Am 20.01.23 um 15:44 schrieb Simon:
Stefan G. Weichinger <li...@xunil.at> wrote:

It seems I have to rebuild my DHCP setup.

I suggest “rebuild” is a strong word - modify would be more appropriate.

You are right, yes ;-)

Ignore circuit-id and agent-id, they are a fairly advanced configuration 
relating to identifying individual ports on a switch, or subscribers on a WAN 
system. They are not required at all for what you want.

ok

You will simply need to configure a relay agent on each network (technically, 
collision domain) to be served.
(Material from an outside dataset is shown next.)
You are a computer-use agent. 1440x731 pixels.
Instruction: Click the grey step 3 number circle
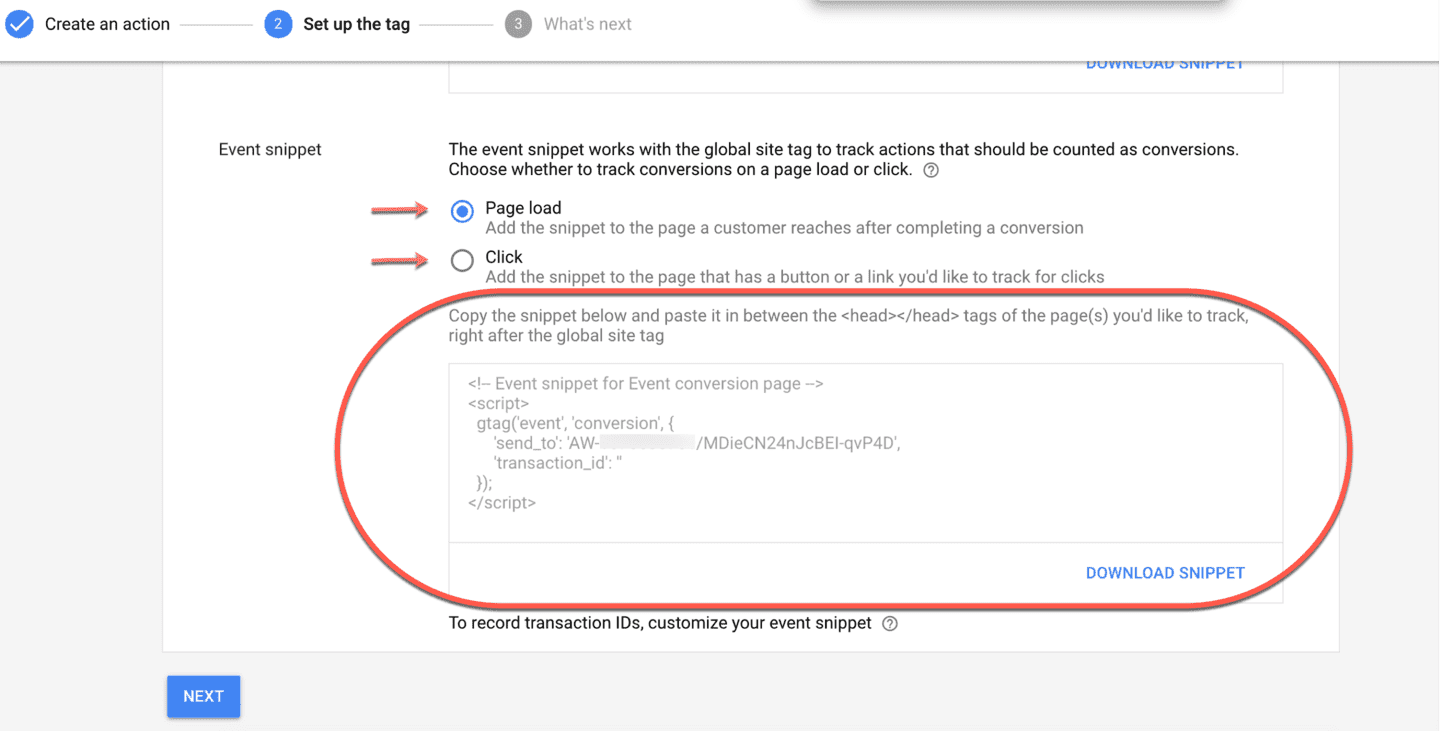pos(518,24)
These are typically configured on routers for 
convenience, but that is not required and it can be any device as long as it’s 
in the same broadcast domain as the clients to be served.
If KEA is not explicitly configured with a subnet (or shared-network) to local 
interface mapping, then the config will not need modifying.

How it works is :
When the relay agent identifies a broadcast DHCP packet on the remote network, 
it captures it, modifies it by adding “Agent-ID” (typically it's interface IP 
address on the remote network), and then forwards it to the server(s) 
configured (typically as unicast packet(s).
When the server gets the packet, it sees that the Agent-ID field is filled in 
and uses this to identify the network to which the client is connected - the 
logic is basically the same as using the IP address of the local interface in 
the case of locally connected clients.
When the server has assembled the reply packet (offer or acknowledge), it sends 
it to the address in the Agent-ID field of the incoming packet.
The relay agent picks it up, and broadcasts it on the client's network.
The client receives it just as though it was from a local server.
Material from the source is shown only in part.